* READING TEXT
_ _ _

Wynn seen as a special situation opportunity for potential takeover of Macau assets: CBRE

CBRE Securities has resumed coverage on global gaming stocks, saying it favours Wynn Resorts as a unique contrarian play and a potential special situations opportunity should it put its Macau assets up for sale.

The operator is seen as the most exposed to Macau’s battered VIP market, but CBRE said its assets in the city are among the best and will be repositioned to be extremely competitive in the mass and premium mass market. The operator has the Wynn Macau resort on the peninsula and the Wynn Palace on Cotai.

The stock has been penalized for its perceived exposure to VIP, however, assuming it won’t be able to compete in the mass market is flawed thinking, the report notes.

CBRE took over Union Gaming in June 2021 and temporarily halted coverage of gaming stocks. It has a “buy” rating on Wynn with a $120 price target.

The report said that Wynn has ways of creating value outside of Macau, but “if that doesn’t work, we believe the highly coveted Wynn assets could finally be saleable with a complete changing of the guard following the departure of outgoing CEO Matt Maddox.”

Craig Billings will take over from Matt Maddox, who is leaving to pursue opportunities outside of the industry, in January next year.

“With now a complete turnover in legacy management and a more opportunistic board, we could see Wynn begin to carve a new path and take advantage of the robust M&A environment as a buyer or seller.”

Overall, CBRE says it’s cautious on Macau, but not completely bearish, as it believes the longer-term growth drivers may remain intact.

_ _ _

* DATA EXCERPTS
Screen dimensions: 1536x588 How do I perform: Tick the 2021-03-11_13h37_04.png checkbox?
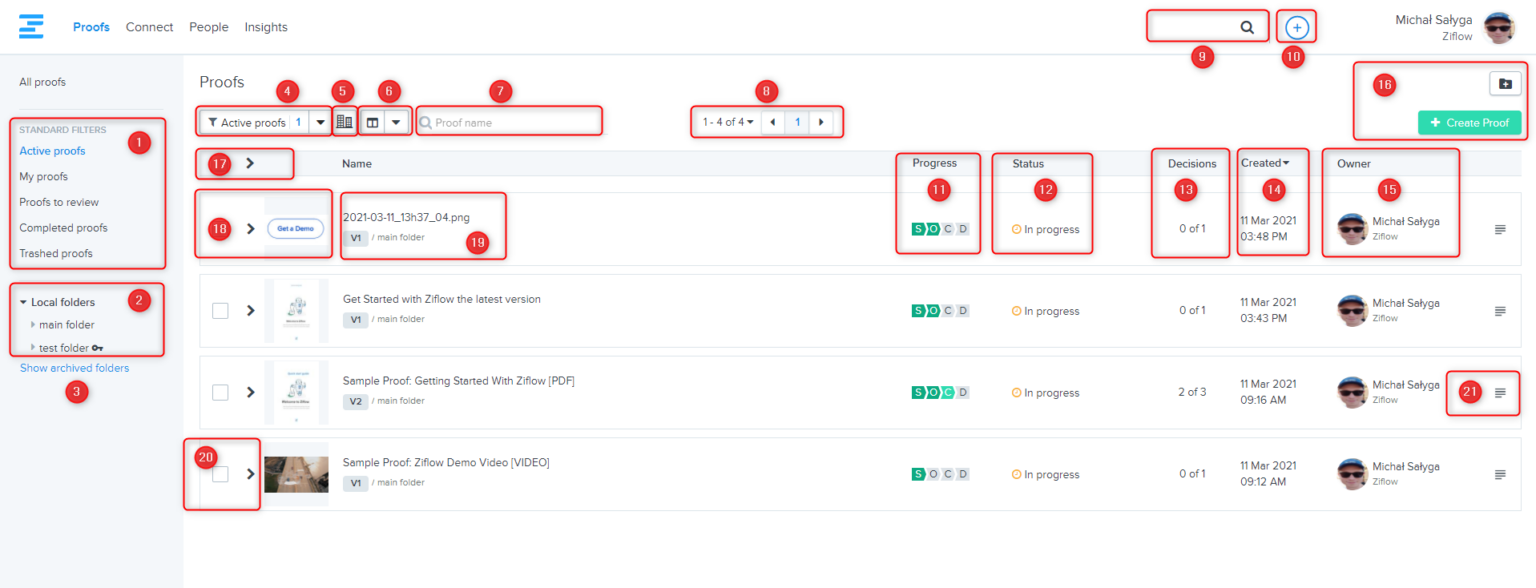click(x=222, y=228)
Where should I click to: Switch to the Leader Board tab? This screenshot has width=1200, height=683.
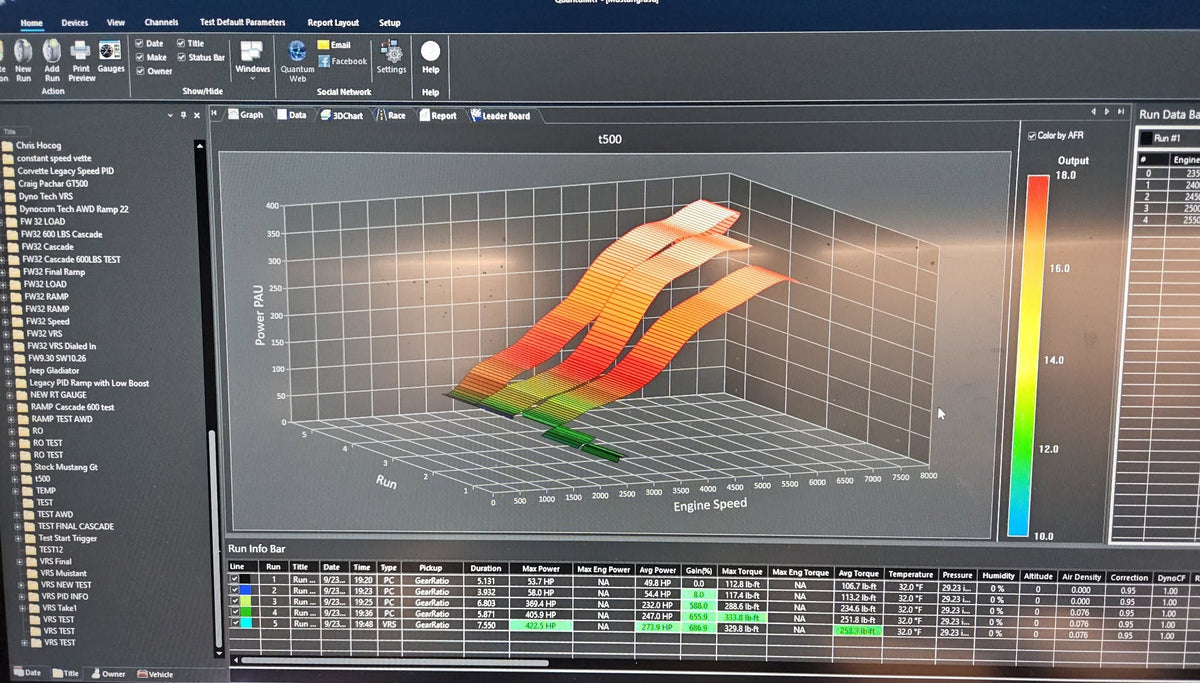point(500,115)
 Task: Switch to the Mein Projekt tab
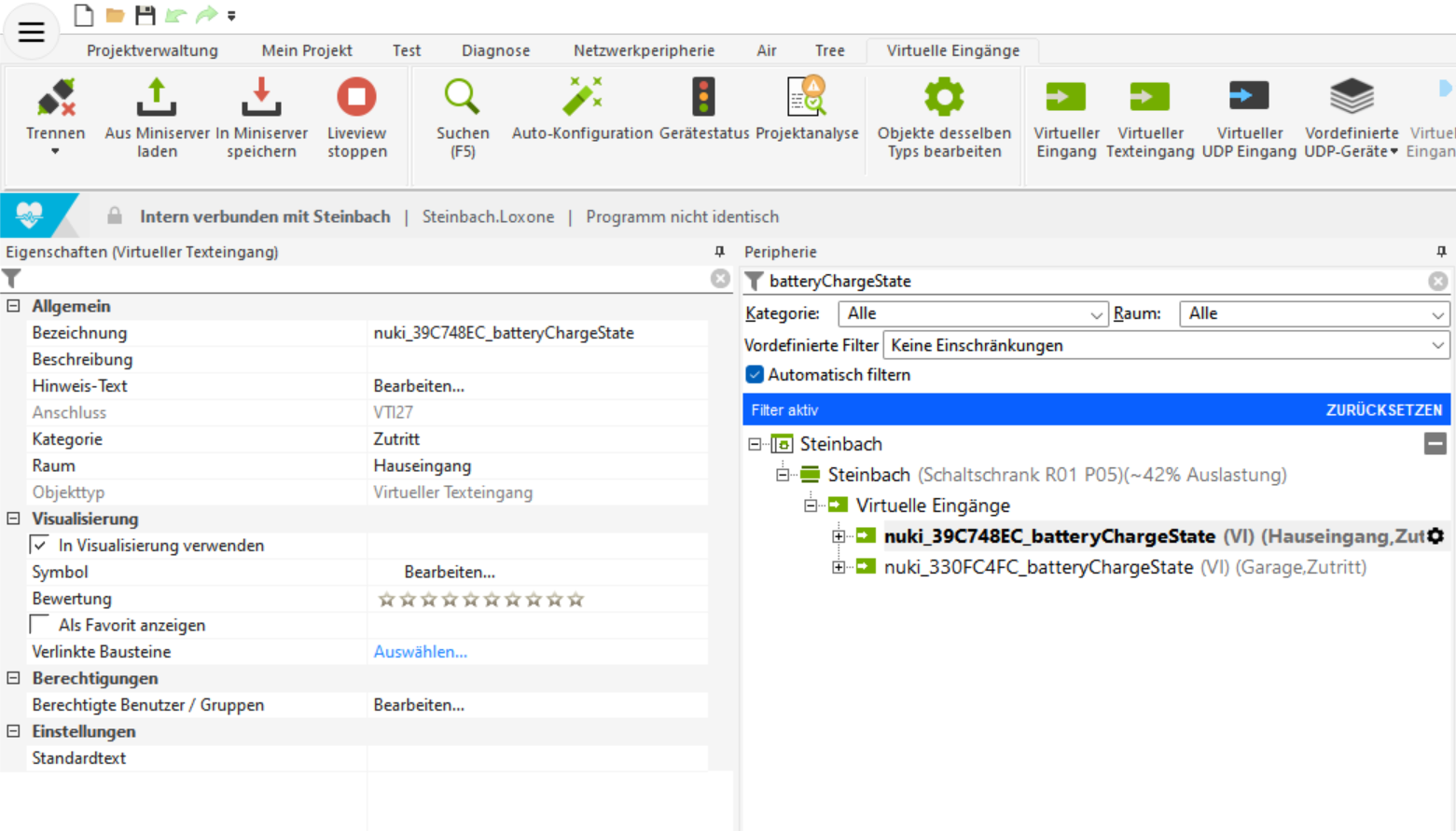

_ _ _

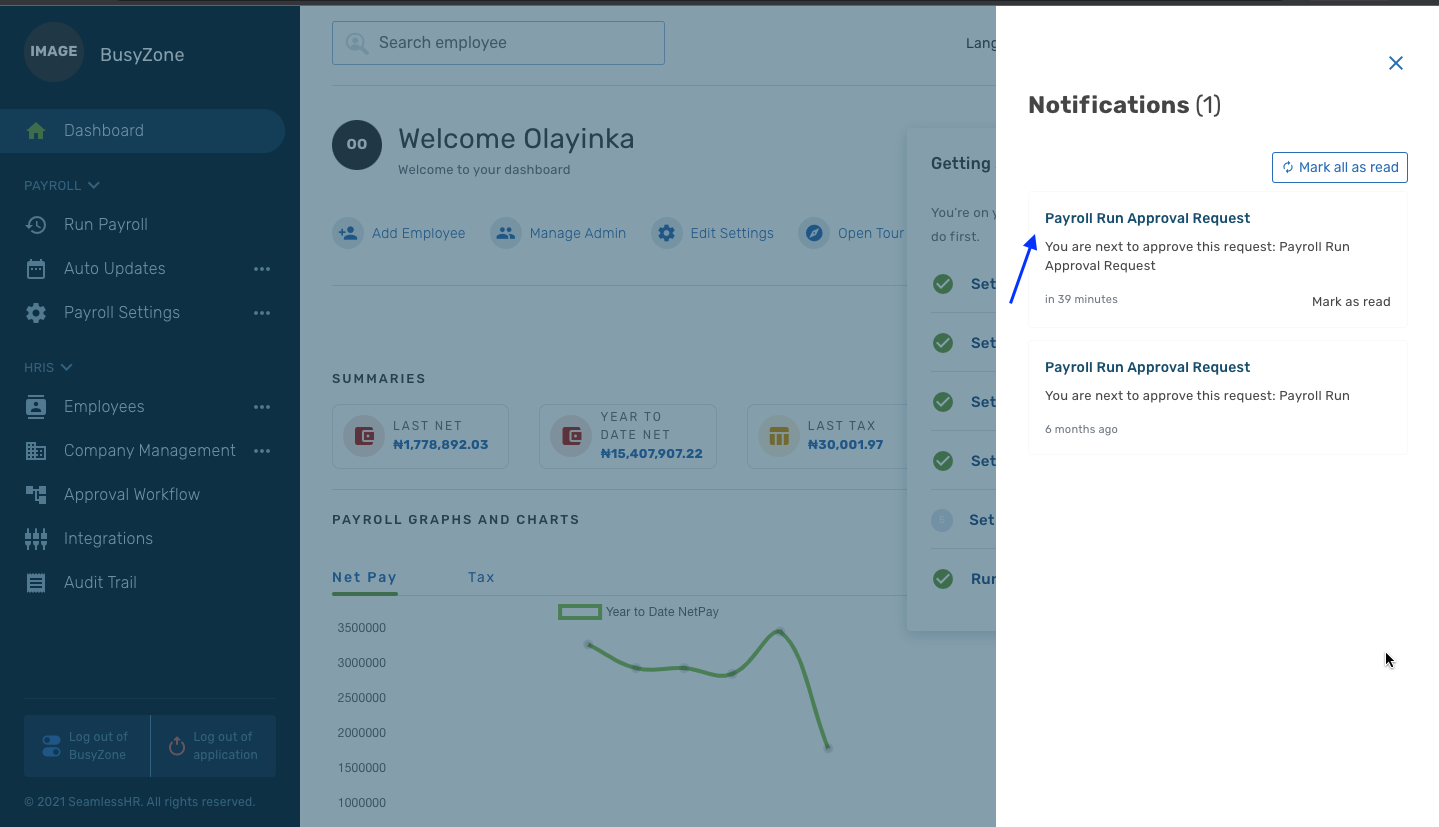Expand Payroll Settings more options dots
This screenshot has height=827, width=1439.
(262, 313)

_ _ _

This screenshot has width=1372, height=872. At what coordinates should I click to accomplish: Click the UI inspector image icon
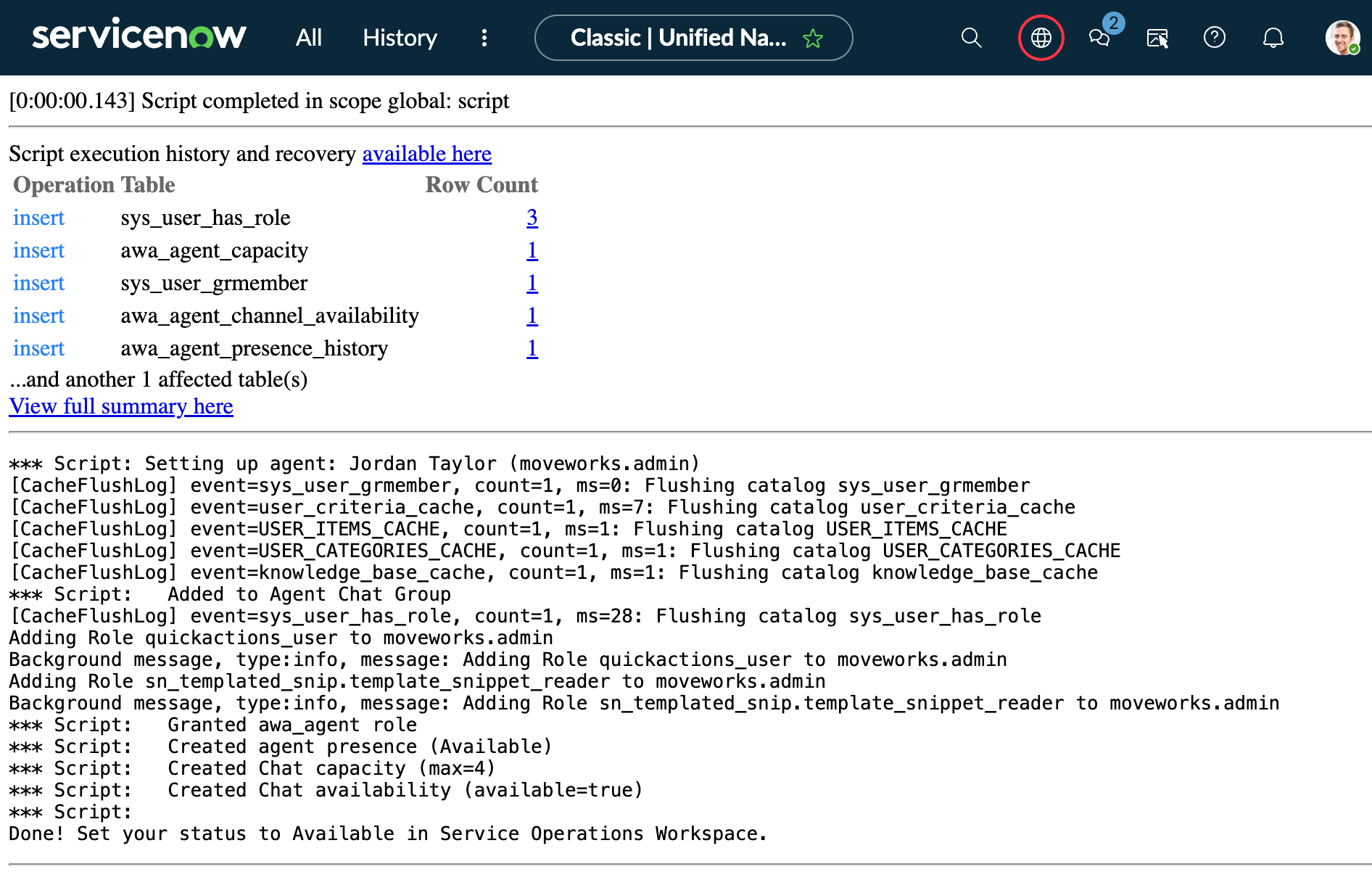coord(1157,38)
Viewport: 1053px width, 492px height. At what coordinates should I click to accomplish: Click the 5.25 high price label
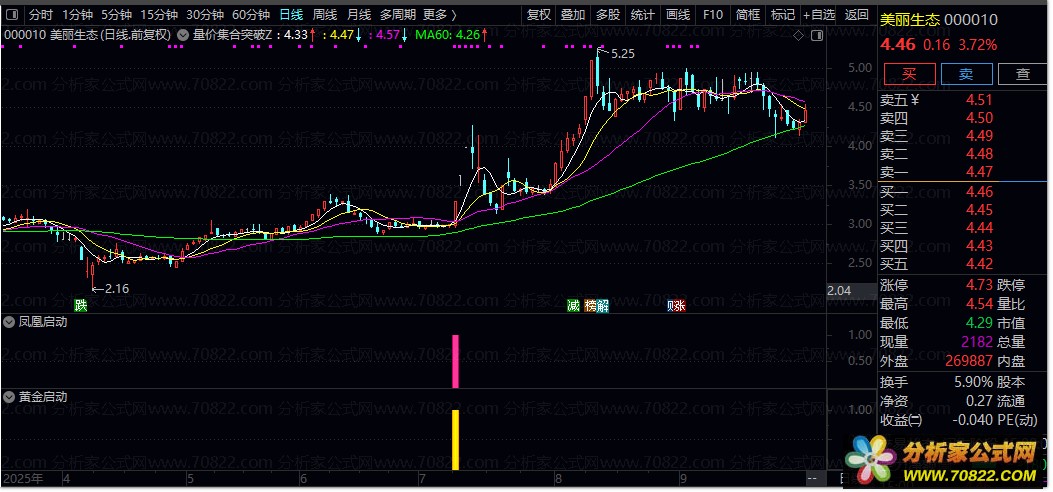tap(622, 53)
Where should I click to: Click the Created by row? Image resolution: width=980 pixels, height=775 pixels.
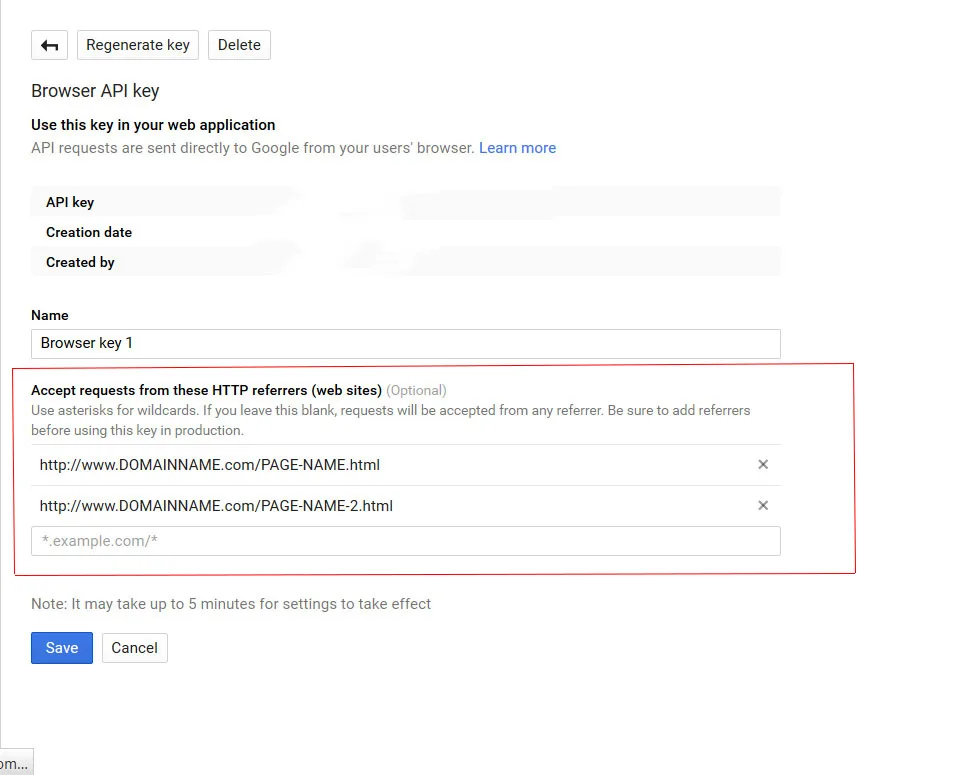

_ _ _

* WHAT IS NEEDED
Carry on the report about CBRE's view of Wynn Resorts and its Macau assets, picking up after its final sentence. The records were taken from a different source than the text.

* TASK OUTPUT
Analyst John DuCree acknowledges that there is significant short-term uncertainty, due to regulation, the political landscape and the slow recovery from Covid. But says this will eventually all become clearer.

“When it does, mass-market is the way forward for Macau and we still find reason to be encouraged by the long-term secular growth story of penetrating deeper into China to access more mass-market customers.”

Macau had 27.9 million visitors from Mainland China in 2019, which was only 2 percent of the total population. Outside of the neighbouring province of Guangdong, only 1.2 percent of the population had visited.

“The biggest catalysts for deeper mass-market penetration in China are infrastructure improvements and non-gaming expansion,” the report said. “These two items will call for customers from further away and facilitate the travel necessary to visit Macau.”

Ultimately, CBRE says these customers will stay longer and spend more across a variety of sectors, such as retail and entertainment.

The firm has a “buy” rating on MGM Resorts and a “hold” rating on Las Vegas Sands.